Se aparta de mí, se mezcla a un grupo de máscaras, baja en el embarcadero de San Marco. Sin vacilar, ajustándome la careta al rostro y empuñando con más fuerza que nunca el cuchillo bajo el chaquetón, me lanzo tras ella.

En la calle hay una multitud enorme, formada en un ochenta por ciento por disfrazados. Mientras sigo a la muerte, que, por ser muy alta, destaca sobre la muchedumbre su cabecita inestable y de rechinante dentadura, el diablo me sugiere un programa al que por deber, digámoslo así, de hospitalidad, debo prestar atención. El siguiente: «Sigue a la muerte hasta la galería de la izquierda de la plaza; en cierto punto hay un portal bajo. Arréglate para desviarla, hazla cruzar el puente, llévala al depósito de materiales de una casa en reconstrucción que hay un poco más allá. En el depósito, en un rincón oscuro, desenfunda tu cuchillo y aplícale la punta contra la panza, dándole la orden que ya sabes. Lo demás vendrá por sí solo». Como se ve, un programa magnífico; con un solo inconveniente, sin embargo: que yo no quiero saber absolutamente nada. Digo:

—Magnífico, espléndido, pero ni hablar de eso.

Y él, sardónico:

—Ni hablar de eso, ¿eh? Pero entretanto ya estás haciendo lo que yo deseo. ¿Por qué, si no, en este momento, por ejemplo, la tomarías del brazo diciéndole: «Lindo espectáculo, ¿verdad?»?

Tiene razón, con el pretexto de la plaza San Marco transfigurada por el carnaval, me he tomado del brazo con la muerte. Pero la plaza está en verdad estupenda. Las fachadas de los palacios están brillantemente iluminadas, con todas esas filas de ventanas que las hacen parecer palcos de teatro; la basílica resplandece de oros, sus cúpulas parecen otras tantas tiaras de fantásticas reinas orientales; en lo alto se yergue el campanario, recto y rosado, como un colosal falo de ladrillos.

En el inmenso rectángulo de la plaza, una multitud violenta y alegre parece presa de una crisis de epilepsia colectiva. Todos saltan, bailan, se persiguen, se agrupan, se dispersan. Todos gritan, cantan, llaman, contestan. En algún sitio ha de haber un timbal, enorme como un grandísimo tonel, cuyo golpe hueco y regular se oye a intervalos. Por encima de la multitud, como copos de nieve arrastrados por un ciclón, vuelan notas musicales de toda especie. Estrecho el brazo de la muerte y le susurro:

—Dime, muerte, ¿no es maravilloso?

—Lo que te digo es que me sueltes el brazo, diablo feo.

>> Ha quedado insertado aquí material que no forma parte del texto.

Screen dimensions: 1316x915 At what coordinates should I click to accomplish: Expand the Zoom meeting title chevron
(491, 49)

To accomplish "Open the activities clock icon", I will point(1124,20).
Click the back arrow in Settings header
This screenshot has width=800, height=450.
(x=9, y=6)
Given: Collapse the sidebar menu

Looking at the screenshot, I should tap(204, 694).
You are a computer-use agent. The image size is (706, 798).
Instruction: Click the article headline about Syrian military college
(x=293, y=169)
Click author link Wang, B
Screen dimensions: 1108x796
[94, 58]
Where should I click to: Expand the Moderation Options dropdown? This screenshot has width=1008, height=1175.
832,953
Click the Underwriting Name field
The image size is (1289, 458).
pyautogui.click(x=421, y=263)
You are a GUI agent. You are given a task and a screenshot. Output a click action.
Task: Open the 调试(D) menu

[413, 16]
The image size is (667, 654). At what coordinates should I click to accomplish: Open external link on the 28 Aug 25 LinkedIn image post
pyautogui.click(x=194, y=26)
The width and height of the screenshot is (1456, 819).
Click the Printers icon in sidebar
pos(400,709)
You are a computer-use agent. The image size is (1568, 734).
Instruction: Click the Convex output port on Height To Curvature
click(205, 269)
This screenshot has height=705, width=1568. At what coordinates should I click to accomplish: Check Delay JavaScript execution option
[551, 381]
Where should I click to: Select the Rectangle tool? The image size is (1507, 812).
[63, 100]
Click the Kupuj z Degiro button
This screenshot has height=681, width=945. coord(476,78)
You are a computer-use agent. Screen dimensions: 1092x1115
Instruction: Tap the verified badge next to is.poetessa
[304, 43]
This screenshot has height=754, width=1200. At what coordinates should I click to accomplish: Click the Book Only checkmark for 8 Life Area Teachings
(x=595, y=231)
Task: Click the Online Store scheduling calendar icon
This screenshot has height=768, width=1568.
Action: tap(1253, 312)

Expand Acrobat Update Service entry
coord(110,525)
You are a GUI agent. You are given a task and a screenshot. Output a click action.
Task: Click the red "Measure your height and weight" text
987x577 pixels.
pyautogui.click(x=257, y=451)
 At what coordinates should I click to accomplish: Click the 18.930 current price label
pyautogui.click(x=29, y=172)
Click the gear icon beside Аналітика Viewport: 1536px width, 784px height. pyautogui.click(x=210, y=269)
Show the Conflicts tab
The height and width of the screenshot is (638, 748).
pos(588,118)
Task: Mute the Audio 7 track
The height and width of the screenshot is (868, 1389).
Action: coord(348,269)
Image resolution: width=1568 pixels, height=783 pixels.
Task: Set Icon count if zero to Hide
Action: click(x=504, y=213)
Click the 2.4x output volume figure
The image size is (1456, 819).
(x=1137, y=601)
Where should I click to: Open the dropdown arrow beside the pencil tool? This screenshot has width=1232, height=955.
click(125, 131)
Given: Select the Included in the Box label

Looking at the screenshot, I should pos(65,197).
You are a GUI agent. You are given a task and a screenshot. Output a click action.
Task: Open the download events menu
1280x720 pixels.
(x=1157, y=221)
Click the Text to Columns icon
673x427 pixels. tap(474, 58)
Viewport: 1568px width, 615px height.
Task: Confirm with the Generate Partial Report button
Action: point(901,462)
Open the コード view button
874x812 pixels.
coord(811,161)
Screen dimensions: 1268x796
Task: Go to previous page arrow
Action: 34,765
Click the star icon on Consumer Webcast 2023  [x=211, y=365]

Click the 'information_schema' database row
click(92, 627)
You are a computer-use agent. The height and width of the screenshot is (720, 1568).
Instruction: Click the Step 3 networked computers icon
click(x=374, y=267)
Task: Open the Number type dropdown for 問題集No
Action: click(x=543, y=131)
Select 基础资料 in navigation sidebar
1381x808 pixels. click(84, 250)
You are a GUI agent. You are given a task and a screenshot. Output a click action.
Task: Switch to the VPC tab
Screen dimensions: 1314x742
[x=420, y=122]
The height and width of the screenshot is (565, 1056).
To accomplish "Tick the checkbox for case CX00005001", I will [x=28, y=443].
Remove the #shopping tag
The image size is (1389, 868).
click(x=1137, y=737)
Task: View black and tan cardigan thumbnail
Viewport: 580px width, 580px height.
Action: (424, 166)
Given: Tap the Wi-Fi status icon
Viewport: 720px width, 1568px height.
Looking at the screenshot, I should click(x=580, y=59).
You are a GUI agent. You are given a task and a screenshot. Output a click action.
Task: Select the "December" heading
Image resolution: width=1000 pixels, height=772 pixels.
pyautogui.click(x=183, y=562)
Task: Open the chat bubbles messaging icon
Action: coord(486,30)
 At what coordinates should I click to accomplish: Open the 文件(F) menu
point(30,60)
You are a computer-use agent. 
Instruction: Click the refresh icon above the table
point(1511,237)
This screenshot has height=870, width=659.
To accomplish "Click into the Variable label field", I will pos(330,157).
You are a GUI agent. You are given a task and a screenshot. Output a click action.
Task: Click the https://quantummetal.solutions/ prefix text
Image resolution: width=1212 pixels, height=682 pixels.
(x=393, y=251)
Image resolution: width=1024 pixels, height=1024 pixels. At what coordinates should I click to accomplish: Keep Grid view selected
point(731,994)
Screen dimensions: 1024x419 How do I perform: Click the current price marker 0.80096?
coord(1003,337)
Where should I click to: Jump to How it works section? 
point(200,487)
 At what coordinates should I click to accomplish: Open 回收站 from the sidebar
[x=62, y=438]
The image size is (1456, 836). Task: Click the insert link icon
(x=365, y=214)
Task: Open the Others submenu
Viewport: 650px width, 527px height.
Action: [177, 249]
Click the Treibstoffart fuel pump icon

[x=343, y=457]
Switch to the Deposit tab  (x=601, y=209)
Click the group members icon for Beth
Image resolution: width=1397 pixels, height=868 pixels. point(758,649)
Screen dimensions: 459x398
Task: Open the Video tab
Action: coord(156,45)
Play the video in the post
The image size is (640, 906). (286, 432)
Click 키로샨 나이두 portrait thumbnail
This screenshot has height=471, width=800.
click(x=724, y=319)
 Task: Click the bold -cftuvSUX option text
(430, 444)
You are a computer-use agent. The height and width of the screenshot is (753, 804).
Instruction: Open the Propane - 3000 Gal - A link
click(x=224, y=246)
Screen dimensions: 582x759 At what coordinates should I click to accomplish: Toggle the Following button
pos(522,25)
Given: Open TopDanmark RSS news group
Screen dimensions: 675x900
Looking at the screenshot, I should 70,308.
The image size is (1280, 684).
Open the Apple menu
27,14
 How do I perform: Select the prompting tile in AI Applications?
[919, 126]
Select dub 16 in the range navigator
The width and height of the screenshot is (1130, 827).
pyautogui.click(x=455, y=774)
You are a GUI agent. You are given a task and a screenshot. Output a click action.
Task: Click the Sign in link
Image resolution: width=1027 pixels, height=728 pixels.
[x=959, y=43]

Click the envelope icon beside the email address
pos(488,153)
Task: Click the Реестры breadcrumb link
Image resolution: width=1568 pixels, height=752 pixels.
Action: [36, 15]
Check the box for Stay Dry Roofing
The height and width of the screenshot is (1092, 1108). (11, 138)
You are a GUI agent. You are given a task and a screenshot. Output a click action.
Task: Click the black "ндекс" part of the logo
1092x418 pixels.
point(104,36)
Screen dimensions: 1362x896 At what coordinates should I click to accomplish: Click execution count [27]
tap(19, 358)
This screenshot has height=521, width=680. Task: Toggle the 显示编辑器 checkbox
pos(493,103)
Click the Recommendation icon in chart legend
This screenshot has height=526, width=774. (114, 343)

—¿Y qué me dirías de ir más allá, a la parte de la Mercería? Hay un pequeño depósito donde podríamos apartarnos a buena distancia de esta muchedumbre.

—¿Apartarnos para qué?

—Bueno, para conocemos mejor, para hablar.

No dice que sí ni que no, parece tentada y al mismo tiempo espantada: con la mano trata de desprender mi mano de su brazo, pero no pone mucho empeño y renuncia. Insisto:

—Vamos, entonces, ven.

Intento moverme, cuando sucede algo imprevisto: de pronto nos rodea un grupo de máscaras, se toman de la mano, forman un círculo, inician en tomo de nosotros una frenética ronda. Siempre girando vertiginosamente, cantan no sé qué canción desvergonzada y de vez en cuando se acercan para hacerme muecas de burla ante mis propias narices. Me aprieto contra la muerte, pero ella me rechaza; después, en un momento en que la ronda gira más lentamente, he aquí que la muerte rompe la cadena de manos, escapa al exterior, desaparece entre el gentío. Loco de rabia, arremeto contra la rueda, pero transcurre un minuto más antes de que esos frenéticos me dejen pasar.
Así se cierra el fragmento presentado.